Am 11.10.2010 19:15, schrieb Oliver Hartkopp:
> On 11.10.2010 17:24, Wolfgang Grandegger wrote:
>> On 10/11/2010 05:01 PM, "Müller, René" wrote:
>
>
>>> Now we have two cases, one with missing frames and one without:
>>> Case 1:
>>>  - candump -l -s2 can0 -> logging in an file which is stored in RAM
>>>  - we get all messages in the logfile
>>>
>>> Case 2:
>>>  - candump -l -s2 can0 -> logging in an file which is stored on an 
>>> CompactFlash-card
>>>  - the CF-card is connected via the IDE-interface without DMA (we don't get 
>>> DMA working with the CF-card, unfortunately it only works with harddrives)

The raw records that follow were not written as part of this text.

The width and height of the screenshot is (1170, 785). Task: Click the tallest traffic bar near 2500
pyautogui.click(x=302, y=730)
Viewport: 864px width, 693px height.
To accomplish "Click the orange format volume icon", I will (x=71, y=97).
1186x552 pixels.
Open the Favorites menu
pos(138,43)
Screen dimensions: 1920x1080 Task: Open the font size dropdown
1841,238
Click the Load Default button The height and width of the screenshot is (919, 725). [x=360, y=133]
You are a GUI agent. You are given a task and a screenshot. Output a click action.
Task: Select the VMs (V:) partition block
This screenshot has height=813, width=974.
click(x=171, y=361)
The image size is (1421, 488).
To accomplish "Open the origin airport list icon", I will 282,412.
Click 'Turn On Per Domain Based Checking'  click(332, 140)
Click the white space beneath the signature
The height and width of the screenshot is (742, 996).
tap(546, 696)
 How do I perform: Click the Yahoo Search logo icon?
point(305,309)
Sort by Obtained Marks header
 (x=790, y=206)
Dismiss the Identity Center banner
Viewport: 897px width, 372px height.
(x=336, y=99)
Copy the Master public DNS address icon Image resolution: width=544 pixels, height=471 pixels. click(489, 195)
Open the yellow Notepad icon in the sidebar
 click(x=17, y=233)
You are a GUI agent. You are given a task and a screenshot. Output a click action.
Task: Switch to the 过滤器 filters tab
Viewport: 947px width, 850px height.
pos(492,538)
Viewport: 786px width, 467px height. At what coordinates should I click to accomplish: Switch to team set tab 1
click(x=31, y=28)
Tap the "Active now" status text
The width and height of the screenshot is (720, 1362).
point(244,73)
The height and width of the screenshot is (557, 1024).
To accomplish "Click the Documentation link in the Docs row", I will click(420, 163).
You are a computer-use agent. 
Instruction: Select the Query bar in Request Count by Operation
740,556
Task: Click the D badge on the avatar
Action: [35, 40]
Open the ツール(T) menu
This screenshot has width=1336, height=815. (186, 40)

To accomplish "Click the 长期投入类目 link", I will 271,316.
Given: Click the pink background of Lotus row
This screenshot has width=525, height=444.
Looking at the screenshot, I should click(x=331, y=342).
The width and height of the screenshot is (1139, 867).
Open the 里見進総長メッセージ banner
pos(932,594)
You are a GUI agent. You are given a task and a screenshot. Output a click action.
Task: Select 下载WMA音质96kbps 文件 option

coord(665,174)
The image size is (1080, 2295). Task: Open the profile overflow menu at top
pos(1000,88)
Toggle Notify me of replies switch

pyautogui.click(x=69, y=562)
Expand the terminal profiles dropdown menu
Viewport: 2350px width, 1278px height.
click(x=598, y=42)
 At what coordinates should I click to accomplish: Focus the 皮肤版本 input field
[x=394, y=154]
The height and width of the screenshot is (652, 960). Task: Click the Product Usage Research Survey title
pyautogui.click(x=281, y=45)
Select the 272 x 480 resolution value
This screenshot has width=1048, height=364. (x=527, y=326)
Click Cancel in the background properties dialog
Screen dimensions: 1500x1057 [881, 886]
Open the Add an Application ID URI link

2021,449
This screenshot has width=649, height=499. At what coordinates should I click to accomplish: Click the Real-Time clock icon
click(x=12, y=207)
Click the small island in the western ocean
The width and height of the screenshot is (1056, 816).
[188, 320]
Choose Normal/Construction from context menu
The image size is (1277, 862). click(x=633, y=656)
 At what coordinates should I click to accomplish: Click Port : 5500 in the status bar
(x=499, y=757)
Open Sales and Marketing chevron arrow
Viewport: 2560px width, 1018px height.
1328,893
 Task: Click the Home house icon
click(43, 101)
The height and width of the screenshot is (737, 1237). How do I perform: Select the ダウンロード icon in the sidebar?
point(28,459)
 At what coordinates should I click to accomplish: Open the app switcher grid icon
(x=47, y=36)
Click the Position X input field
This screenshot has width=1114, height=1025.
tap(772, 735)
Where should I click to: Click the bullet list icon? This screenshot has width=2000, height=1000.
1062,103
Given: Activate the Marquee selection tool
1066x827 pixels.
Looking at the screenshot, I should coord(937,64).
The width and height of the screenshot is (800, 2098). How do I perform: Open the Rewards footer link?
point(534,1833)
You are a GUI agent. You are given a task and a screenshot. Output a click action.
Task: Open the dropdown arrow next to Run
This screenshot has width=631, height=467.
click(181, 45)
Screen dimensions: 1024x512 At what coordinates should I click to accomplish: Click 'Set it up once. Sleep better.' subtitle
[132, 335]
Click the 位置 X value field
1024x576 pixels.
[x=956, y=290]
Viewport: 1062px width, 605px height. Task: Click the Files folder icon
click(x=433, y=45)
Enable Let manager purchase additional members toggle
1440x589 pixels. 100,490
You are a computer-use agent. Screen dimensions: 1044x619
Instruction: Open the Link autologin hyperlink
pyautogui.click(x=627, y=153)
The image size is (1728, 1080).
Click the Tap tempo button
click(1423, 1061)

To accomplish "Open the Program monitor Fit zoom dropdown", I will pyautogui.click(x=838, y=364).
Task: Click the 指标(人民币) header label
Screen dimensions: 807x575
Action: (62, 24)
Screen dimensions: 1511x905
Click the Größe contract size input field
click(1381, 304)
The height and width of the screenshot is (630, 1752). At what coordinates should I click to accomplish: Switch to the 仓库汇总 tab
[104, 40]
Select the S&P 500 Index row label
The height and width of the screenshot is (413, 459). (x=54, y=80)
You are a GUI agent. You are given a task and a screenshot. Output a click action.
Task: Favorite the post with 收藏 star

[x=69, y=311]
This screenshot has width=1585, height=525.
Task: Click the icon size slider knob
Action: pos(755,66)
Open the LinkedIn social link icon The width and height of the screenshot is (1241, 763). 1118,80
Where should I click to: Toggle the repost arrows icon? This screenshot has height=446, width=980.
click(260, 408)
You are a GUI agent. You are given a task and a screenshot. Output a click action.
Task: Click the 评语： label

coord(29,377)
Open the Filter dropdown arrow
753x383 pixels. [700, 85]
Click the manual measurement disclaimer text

>>>  - we are loosing messages:
>>>    - every 35s we are missing messages in blocks, never we are missing 1 
>>> message, always 5-6 at once
>>>
>>> Anyone had similar problems? Any hints?
>>
>> Sounds like a receive buffer overrun when the application is not able to
>> read messages fast enough. You could use setsockopt(... ,SOL_SOCKET,
>> SO_RCVBUF, ....) to increase the buffer size. It's also possible to
>> detect dropped CAN frames as described here:
>>
>> http://www.mail-archive.com/[email protected]/msg00861.html
>
> ACK.
>
> With the '-d' Option you are able to detect dropped CAN frames in the socket's
> receive buffer.
>
> Regarding the ' -r <size> ' option to increase the receive buffer you need to
> keep in mind that this can only fix temporary problems.
>
> Whenever the candump tool writes the logfile to the filesystem, the filesystem
> may block the userspace application until the write is done.
>
> When the input stream is *always* faster than the filesystem (especially on a
> non-DMA CF-Card) the any receive buffer will overflow by the time ...

We tried an increased buffer with no success. Additional we used the '-d' 
option. We are loosing no frames if we have no IDE-traffic. We tried to log to 
RAM with candump and some dd to CF-card in another console and had the problem 
again. The candump tool reported dropped frames.

It seems to be related to the IDE-access, because candump to RAM should be able 
to get all frames. The performance of the output stream shouldn't be an problem 
by design, because we are able to write ~5MB/s to the CF-card.